La porta dell'ascensore si schiude, fa un rumore come d'un sospiro.
«Mai sentita.»
Ha rimesso in ordine in fretta e furia, ma è soddisfatto del risultato. Certo, Betta, anzi, Elisabetta lo teneva come uno specchio, ma bisogna sapersi accontentare.
Stella si è tolta il soprabito e si sta guardando in giro, indecisa su dove posarlo. Arriccia il naso, c'è un leggero odore acido.
«Lo posso poggiare sul letto» suggerisce.
Il letto in realtà non c'è, perché nel monolocale dove Valerio abita c'è solo un grande divano-letto, ma l'allusione è chiara. Valerio sogghigna, dopotutto Betta le aveva parlato della sua amica Stella, quella che stava sempre su Tinder con quel nick da mignotta. E proprio grazie a quel nick trovarla era stato semplice. Come gli aveva detto Betta? Sì, aveva detto: "è sempre a caccia di cazzo."
Valerio la cinge in un abbraccio, fino a intrecciare le dita dietro la schiena di lei.
E stringe.
«Piano…» mugugna Stella.
Stringe.
Lei ha le braccia bloccate, l'enorme massa di lui le toglie il respiro.
«Lasciami, cazzo!» urla.
Lui stringe.
Valerio può sentire la cassa toracica che scricchiola, o almeno lo immagina, ormai negli ultimi giorni il confine tra ciò che immagina e la realtà è svanito.
La solleva, fa due passi, si lascia cadere sul divano, lei sotto, con il viso schiacciato dalla spalla con il toro tatuato.
Lei prova a urlare, ne viene fuori un sibilo.
Lui stringe.
Stringe.
Ha apparecchiato per quattro. Stella sembra fissarlo, con la sclera degli occhi rossa e due lividi sporchi di saliva agli angoli della bocca.
I bambini invece sono seduti scomposti sulle sedie, con le facce gonfie, d'un bel grigio bluastro. Tre giorni stipati in uno sgabuzzino con altri due cadaveri li hanno bloccati in una posa innaturale e Valerio ha dovuto legarli agli schienali. Sono loro che emanano quel leggero odore rancido che pervade la stanza.

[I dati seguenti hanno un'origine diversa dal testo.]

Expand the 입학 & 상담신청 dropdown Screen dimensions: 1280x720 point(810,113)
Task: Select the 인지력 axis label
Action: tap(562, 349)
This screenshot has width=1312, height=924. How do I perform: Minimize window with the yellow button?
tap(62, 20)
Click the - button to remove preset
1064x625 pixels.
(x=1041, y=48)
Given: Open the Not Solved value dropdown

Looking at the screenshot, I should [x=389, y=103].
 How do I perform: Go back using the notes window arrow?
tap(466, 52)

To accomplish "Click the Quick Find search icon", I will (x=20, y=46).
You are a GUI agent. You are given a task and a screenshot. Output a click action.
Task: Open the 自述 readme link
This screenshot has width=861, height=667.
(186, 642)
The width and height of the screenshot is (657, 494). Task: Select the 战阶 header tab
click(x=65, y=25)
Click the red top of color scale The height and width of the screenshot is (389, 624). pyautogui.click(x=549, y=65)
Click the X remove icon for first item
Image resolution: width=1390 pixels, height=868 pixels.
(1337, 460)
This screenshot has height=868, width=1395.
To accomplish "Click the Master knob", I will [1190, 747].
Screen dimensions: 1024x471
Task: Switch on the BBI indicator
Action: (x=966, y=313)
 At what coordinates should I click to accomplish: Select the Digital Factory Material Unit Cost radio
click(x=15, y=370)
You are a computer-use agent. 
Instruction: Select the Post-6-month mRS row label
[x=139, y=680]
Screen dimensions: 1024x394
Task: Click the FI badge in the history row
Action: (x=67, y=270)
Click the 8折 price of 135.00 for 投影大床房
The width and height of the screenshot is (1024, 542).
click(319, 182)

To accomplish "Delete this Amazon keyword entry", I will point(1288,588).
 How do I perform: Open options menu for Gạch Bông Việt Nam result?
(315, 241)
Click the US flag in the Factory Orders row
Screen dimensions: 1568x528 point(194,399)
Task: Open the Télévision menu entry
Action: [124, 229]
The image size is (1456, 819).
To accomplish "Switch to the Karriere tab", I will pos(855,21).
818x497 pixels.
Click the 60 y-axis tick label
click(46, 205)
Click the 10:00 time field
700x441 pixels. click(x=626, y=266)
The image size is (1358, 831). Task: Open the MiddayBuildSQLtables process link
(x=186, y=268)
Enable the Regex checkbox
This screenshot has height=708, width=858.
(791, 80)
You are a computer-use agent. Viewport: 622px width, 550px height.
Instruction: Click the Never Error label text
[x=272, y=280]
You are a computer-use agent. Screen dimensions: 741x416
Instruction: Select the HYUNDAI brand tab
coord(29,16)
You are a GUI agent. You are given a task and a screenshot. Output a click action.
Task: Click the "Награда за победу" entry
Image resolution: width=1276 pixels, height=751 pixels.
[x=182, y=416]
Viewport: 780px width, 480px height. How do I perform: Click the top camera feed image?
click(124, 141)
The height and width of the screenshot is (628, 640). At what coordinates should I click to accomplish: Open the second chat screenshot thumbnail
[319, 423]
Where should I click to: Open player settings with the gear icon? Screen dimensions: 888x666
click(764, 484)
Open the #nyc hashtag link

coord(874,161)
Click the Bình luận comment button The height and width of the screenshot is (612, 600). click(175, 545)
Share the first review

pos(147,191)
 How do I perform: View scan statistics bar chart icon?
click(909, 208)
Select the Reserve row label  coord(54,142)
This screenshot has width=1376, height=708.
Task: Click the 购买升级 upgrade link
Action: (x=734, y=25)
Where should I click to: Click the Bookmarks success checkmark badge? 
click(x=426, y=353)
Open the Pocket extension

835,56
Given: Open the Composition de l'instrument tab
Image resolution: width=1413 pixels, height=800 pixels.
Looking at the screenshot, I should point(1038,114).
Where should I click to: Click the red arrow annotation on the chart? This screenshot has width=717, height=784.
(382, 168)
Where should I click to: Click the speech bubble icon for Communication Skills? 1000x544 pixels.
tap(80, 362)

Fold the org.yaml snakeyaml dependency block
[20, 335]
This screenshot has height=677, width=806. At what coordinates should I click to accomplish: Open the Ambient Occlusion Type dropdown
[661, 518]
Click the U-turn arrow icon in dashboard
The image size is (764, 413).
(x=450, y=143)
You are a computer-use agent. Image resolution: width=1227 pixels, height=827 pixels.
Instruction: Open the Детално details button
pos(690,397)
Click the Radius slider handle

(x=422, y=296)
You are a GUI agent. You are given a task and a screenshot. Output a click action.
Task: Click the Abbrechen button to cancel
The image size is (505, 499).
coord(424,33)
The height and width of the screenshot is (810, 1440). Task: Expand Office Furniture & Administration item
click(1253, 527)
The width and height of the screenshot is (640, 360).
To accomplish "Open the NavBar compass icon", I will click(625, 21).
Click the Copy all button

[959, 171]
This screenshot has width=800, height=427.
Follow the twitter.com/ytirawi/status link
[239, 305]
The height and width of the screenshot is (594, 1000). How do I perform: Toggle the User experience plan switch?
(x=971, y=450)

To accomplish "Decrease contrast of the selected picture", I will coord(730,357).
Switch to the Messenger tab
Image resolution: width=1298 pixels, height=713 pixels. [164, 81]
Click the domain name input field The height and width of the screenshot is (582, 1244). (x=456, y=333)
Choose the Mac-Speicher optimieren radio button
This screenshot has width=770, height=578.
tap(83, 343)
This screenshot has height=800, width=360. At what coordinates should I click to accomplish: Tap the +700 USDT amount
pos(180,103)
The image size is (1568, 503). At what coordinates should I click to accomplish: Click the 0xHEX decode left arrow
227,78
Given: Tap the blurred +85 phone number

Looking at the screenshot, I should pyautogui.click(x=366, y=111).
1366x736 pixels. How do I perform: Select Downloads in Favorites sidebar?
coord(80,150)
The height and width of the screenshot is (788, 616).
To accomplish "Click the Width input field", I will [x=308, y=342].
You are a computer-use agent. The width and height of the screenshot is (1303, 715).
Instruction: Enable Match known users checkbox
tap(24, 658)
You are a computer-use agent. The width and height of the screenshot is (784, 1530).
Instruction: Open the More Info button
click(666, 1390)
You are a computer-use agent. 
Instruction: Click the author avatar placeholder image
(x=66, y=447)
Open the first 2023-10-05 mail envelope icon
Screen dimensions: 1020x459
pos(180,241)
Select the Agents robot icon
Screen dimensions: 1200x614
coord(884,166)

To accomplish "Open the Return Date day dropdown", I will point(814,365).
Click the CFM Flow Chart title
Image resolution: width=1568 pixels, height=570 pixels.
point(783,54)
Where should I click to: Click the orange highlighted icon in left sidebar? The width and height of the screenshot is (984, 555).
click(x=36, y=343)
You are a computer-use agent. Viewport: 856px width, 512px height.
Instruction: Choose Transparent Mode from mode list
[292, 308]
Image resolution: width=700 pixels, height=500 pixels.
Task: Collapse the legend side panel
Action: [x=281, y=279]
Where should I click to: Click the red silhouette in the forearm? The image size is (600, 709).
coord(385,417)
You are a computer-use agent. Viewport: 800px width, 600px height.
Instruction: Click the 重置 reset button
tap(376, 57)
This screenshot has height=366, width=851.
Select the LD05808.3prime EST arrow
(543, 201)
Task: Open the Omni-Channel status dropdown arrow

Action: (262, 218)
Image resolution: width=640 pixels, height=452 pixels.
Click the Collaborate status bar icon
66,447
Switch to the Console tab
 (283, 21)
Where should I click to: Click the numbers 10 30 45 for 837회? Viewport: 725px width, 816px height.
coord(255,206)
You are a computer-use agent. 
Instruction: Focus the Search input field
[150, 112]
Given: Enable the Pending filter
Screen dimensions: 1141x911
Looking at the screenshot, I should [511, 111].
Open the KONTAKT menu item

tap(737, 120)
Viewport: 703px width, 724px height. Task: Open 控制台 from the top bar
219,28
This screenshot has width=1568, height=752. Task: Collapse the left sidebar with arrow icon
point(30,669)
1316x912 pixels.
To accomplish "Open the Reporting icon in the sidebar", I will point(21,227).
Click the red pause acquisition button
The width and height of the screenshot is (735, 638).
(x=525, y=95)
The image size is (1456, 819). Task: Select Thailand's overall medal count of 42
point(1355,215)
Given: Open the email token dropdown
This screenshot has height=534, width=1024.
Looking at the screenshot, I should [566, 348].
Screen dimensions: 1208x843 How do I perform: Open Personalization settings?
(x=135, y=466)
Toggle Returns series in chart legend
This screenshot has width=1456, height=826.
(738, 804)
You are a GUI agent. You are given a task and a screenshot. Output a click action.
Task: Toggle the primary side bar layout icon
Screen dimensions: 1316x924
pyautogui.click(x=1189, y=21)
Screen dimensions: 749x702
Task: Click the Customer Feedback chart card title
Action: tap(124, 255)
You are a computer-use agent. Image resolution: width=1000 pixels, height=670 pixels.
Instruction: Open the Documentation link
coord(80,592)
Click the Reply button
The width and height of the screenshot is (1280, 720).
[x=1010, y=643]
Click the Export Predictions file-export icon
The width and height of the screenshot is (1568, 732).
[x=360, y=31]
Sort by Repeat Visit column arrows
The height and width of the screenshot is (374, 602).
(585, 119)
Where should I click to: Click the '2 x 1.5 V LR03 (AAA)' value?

Avrebbe voluto tenerli in vita, loro e la loro madre, ma urlavano troppo. E poi avevano le facce su tutte le TV e i giornali, aveva dovuto ucciderli per forza. Un'intera famiglia sparita nel nulla era una notizia che questo mondo di formiche coprofaghe del cazzo avrebbe mangiato per settimane.
A Valerio è passato l'appetito e sposta il piatto con l'insalata. Sta pensando all'espressione che farà Betta quando lo vedrà arrivare. Soffoca una risatina e dà un'occhiata all'orologio, sono le undici. Ci vorranno almeno cinque ore per arrivare a Bari e c'è sempre il problema che la polizia o i carabinieri o chi per loro lo trovi prima, quindi deve sbrigarsi. Scoppia a ridere, se lo beccassero diventerebbe famoso, ne farebbero di sicuro una serie su Netflix. Betta schiatterebbe d'invidia.
«Andiamo» dice, battendo le mani. Nessuno gli risponde.
Sente una voce che è ormai un ronzio "voglio una vita".
«Bella vita del cazzo.»
È consapevole che ormai tutto è perduto, che è impazzito o chissà cosa, ma ormai è troppo tardi, deve finire di… be', di fare qualunque cosa stia facendo.
Mi guardai attorno rendendomi conto che non si poteva tornare indietro…
«Fanculo» dice. Lancia uno sguardo alla cravatta. A Betta piacerà?